A 38-year-old Haitian green-card holder in Miami who was too fearful to allow her name to be used said she and many others in the community feel “confused and scared” over the travel ban on Haiti. She said most of her family lives there, including her sister and father, who is sick. “They come all the time to visit and now I don’t know if they will be able to,” she said, adding she heard there were exceptions to the ban but wasn’t sure.
There are some exceptions, including for people with lawful permanent residency, spouses and children of U.S. citizens, those who are adopted and others.
“But if you are a spouse of a permanent resident, forget about it,” said Doug Rand, former senior adviser of U.S. Citizenship and Immigration Services during the Biden administration. It will also affect other relatives, such as adult children and siblings of U.S. citizens, people who won the diversity lottery or people who were sponsored by U.S. employers and are from the listed countries, “people who have been waiting for years and done it the right way,” he said.
In Havana, a queue of people outside the U.S. Embassy learned the news of the travel ban and suspensions as they waited for their visa interviews.
“I had been waiting nine years for this moment,” said one young woman in line, who declined to be identified by name for fear it might affect her visa chances.

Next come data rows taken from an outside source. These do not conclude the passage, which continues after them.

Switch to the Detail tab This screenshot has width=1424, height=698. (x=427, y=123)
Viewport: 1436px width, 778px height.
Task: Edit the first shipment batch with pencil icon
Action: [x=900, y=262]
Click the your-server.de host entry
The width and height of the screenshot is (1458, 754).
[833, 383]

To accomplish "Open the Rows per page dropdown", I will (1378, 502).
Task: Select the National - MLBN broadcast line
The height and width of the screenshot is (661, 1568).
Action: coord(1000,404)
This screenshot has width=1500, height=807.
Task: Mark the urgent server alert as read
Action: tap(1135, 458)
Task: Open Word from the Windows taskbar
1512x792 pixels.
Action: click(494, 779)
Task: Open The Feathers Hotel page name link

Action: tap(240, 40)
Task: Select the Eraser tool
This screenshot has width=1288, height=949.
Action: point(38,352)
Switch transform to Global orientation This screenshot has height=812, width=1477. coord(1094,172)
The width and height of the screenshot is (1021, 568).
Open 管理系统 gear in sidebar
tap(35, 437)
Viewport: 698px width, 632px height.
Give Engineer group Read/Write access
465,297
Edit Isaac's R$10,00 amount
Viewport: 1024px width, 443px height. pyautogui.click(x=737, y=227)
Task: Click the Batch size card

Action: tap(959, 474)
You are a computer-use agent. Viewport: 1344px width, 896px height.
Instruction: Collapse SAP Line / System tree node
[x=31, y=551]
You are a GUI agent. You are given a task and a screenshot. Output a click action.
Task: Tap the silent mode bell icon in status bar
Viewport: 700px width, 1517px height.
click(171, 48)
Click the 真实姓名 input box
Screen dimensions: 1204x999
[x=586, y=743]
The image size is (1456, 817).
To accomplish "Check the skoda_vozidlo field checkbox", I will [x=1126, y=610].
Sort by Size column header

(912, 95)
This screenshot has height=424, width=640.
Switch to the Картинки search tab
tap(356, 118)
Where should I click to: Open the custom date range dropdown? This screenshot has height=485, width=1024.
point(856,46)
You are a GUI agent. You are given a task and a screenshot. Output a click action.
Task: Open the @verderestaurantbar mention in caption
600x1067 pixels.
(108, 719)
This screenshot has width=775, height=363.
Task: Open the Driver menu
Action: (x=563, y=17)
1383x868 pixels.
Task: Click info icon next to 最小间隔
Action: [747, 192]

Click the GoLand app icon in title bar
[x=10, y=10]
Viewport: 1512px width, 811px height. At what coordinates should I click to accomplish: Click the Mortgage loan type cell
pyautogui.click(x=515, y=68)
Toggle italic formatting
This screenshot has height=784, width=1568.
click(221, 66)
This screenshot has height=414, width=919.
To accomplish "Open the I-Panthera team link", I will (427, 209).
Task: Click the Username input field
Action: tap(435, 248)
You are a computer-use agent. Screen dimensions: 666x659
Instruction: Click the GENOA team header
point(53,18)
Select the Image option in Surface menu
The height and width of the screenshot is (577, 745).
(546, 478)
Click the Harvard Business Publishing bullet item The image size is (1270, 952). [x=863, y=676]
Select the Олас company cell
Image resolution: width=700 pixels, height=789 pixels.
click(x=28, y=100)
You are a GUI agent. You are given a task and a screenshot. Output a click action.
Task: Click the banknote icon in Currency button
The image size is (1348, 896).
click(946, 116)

She and others said the suspension means not being able to visit family or escape dire circumstances in Cuba.
“If they don’t grant visas, Cubans will starve, given the situation, they will starve,” said Ismael Gainza, a retired Cuban. “I see that measure as bad, I see it as bad because the situation is tough and we have to survive.”
Trump’s proclamation issued Wednesday night bans nationals from 12 countries from traveling to the U.S. The countries are: Afghanistan, Myanmar, Chad, Republic of Congo, Equatorial Guinea, Eritrea, Haiti, Iran, Libya, Somalia, Sudan and Yemen.
In seven more countries, travel to the U.S. was suspended but not banned. They are Burundi, Cuba, Laos, Sierra Leone, Togo, Turkmenistan and Venezuela.